**WHAT YOU SHOULD DO:** Arrange the entries as a Markdown table with the columns Row and Line, starting at the line that contains "Describe the element at coordinates (130, 323)" and ending at the line that contains "center [104, 113].", both included. Number each row and leave out blank lines.
INPUT FOR THIS TASK start
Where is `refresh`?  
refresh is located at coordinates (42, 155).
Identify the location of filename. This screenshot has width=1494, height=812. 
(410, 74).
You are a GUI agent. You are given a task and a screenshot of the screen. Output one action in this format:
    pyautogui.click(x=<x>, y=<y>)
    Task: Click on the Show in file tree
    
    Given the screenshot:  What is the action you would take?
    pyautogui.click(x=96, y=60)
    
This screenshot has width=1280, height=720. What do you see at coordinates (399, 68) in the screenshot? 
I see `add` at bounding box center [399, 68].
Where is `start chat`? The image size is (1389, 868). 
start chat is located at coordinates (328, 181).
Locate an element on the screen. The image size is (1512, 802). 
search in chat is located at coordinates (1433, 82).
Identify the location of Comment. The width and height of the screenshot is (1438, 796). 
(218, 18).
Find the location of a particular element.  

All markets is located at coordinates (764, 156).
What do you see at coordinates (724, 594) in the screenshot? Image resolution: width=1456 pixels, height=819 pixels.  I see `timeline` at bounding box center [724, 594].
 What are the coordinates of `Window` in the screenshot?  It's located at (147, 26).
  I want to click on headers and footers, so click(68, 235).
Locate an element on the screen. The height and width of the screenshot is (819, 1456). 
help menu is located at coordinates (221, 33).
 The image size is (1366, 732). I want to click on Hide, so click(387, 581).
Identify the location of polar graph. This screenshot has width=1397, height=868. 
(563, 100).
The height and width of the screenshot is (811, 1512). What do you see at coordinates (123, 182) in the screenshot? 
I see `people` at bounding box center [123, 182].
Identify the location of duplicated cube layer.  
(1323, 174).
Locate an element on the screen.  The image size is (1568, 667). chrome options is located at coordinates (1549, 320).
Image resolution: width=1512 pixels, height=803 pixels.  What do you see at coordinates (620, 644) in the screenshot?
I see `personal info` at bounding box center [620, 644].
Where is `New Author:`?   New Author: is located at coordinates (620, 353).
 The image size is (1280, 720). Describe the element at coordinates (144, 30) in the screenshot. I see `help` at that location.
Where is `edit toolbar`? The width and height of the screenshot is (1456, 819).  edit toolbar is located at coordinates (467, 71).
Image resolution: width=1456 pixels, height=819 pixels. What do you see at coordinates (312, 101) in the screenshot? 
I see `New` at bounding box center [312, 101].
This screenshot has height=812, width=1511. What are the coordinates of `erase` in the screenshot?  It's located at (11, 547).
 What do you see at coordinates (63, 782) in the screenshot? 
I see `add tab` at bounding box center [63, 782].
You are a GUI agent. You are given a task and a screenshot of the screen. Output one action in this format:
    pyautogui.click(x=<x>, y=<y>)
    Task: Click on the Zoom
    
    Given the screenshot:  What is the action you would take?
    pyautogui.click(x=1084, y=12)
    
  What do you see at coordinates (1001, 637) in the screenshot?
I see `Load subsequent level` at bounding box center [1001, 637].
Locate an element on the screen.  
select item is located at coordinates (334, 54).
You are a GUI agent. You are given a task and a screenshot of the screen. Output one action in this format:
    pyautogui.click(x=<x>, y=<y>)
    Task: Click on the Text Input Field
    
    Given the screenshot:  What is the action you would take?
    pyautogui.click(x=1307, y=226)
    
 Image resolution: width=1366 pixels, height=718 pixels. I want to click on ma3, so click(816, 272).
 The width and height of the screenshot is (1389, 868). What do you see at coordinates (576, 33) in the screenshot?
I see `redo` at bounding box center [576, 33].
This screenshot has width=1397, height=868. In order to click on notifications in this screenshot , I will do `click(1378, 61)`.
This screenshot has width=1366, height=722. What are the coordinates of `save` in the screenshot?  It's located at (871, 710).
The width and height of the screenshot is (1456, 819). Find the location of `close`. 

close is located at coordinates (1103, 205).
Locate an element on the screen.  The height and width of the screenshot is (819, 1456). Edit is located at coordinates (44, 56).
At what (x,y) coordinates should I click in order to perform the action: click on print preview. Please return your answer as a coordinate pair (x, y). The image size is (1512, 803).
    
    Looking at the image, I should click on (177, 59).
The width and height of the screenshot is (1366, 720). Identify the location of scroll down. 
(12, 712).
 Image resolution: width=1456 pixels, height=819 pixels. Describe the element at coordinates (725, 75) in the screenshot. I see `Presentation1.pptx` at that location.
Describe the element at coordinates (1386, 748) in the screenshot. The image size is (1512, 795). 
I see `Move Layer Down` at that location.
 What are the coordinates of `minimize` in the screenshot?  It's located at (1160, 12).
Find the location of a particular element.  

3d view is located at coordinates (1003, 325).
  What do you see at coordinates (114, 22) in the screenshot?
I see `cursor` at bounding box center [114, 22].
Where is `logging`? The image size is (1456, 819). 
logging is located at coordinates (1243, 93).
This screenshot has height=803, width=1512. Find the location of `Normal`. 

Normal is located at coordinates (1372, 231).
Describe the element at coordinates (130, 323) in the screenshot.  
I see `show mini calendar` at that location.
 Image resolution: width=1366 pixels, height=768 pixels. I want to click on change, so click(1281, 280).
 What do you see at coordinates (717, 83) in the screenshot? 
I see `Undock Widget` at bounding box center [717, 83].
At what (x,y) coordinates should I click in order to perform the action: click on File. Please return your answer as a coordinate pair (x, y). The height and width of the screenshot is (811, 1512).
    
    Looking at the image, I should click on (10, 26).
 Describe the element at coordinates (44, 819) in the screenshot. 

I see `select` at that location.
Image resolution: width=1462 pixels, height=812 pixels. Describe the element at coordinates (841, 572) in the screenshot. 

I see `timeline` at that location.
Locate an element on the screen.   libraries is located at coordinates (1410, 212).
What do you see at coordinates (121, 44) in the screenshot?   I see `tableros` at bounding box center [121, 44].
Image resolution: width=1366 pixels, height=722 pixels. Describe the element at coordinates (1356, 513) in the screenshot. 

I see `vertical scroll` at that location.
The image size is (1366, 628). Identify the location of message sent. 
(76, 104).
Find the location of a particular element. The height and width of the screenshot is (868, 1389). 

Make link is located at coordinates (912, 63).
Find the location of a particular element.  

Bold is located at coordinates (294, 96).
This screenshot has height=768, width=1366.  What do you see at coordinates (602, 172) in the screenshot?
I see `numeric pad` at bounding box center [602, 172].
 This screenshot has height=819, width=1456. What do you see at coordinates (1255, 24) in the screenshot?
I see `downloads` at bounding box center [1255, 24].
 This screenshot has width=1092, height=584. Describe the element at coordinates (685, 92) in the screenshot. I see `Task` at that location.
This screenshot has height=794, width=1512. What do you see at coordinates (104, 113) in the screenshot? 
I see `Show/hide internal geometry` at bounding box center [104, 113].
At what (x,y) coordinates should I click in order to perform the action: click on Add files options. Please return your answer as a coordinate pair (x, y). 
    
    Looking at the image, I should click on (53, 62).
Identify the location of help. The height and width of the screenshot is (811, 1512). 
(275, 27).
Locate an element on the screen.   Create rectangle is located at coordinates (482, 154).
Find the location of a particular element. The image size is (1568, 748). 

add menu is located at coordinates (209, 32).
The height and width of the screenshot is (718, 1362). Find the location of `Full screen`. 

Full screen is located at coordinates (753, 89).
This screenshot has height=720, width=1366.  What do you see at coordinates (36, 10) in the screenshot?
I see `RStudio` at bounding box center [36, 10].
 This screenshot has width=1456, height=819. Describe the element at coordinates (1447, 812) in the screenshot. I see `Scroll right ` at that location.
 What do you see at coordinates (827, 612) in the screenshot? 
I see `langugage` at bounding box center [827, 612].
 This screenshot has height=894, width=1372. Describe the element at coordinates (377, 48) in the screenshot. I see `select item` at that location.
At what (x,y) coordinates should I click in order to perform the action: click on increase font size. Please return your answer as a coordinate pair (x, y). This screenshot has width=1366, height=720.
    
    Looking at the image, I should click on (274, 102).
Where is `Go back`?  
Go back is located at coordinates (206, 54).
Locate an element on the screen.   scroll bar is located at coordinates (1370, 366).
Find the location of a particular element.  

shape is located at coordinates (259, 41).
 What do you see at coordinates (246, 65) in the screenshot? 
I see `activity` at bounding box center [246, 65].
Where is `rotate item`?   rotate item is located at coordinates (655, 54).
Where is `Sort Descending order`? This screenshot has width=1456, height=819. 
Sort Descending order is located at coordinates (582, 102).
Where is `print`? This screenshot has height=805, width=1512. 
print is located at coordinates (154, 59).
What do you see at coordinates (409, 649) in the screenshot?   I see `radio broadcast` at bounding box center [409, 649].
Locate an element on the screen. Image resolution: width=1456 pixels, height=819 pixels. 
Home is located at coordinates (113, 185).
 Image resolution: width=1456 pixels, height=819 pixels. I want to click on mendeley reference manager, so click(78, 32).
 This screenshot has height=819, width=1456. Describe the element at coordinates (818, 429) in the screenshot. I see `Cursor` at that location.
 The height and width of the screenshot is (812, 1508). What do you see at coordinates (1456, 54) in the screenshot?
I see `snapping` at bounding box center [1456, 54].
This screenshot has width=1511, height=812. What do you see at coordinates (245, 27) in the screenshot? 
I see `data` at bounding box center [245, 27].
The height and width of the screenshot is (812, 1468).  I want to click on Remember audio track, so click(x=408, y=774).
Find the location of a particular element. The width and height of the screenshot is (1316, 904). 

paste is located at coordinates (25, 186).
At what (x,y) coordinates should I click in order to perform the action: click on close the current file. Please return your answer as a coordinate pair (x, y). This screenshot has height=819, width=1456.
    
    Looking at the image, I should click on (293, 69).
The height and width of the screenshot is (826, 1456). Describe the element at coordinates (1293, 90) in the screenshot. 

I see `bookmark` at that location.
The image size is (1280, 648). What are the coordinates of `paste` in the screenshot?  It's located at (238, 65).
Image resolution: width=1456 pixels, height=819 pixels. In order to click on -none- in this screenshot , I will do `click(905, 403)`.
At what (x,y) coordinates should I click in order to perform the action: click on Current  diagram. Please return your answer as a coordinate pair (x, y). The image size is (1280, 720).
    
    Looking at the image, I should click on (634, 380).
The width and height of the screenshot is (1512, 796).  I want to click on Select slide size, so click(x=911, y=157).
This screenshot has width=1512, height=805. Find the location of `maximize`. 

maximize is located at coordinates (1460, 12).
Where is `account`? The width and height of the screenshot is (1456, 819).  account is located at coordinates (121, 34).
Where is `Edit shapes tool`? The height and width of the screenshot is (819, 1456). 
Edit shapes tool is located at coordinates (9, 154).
INPUT FOR THIS TASK end
**TASK OUTPUT:**
| Row | Line |
|---|---|
| 1 | Describe the element at coordinates (130, 323) in the screenshot.   |
| 2 | I see `show mini calendar` at that location. |
| 3 |  Image resolution: width=1366 pixels, height=768 pixels. I want to click on change, so click(1281, 280). |
| 4 |  What do you see at coordinates (717, 83) in the screenshot?  |
| 5 | I see `Undock Widget` at bounding box center [717, 83]. |
| 6 | At what (x,y) coordinates should I click in order to perform the action: click on File. Please return your answer as a coordinate pair (x, y). The height and width of the screenshot is (811, 1512). |
| 7 |     Looking at the image, I should click on (10, 26). |
| 8 |  Describe the element at coordinates (44, 819) in the screenshot.  |
| 9 | I see `select` at that location. |
| 10 | Image resolution: width=1462 pixels, height=812 pixels. Describe the element at coordinates (841, 572) in the screenshot.  |
| 11 | I see `timeline` at that location. |
| 12 | Locate an element on the screen.   libraries is located at coordinates (1410, 212). |
| 13 | What do you see at coordinates (121, 44) in the screenshot?   I see `tableros` at bounding box center [121, 44]. |
| 14 | Image resolution: width=1366 pixels, height=722 pixels. Describe the element at coordinates (1356, 513) in the screenshot.  |
| 15 | I see `vertical scroll` at that location. |
| 16 | The image size is (1366, 628). Identify the location of message sent.  |
| 17 | (76, 104). |
| 18 | Find the location of a particular element. The height and width of the screenshot is (868, 1389).  |
| 19 | Make link is located at coordinates (912, 63). |
| 20 | Find the location of a particular element.   |
| 21 | Bold is located at coordinates (294, 96). |
| 22 | This screenshot has height=768, width=1366.  What do you see at coordinates (602, 172) in the screenshot? |
| 23 | I see `numeric pad` at bounding box center [602, 172]. |
| 24 |  This screenshot has height=819, width=1456. What do you see at coordinates (1255, 24) in the screenshot? |
| 25 | I see `downloads` at bounding box center [1255, 24]. |
| 26 |  This screenshot has width=1092, height=584. Describe the element at coordinates (685, 92) in the screenshot. I see `Task` at that location. |
| 27 | This screenshot has height=794, width=1512. What do you see at coordinates (104, 113) in the screenshot?  |
| 28 | I see `Show/hide internal geometry` at bounding box center [104, 113]. |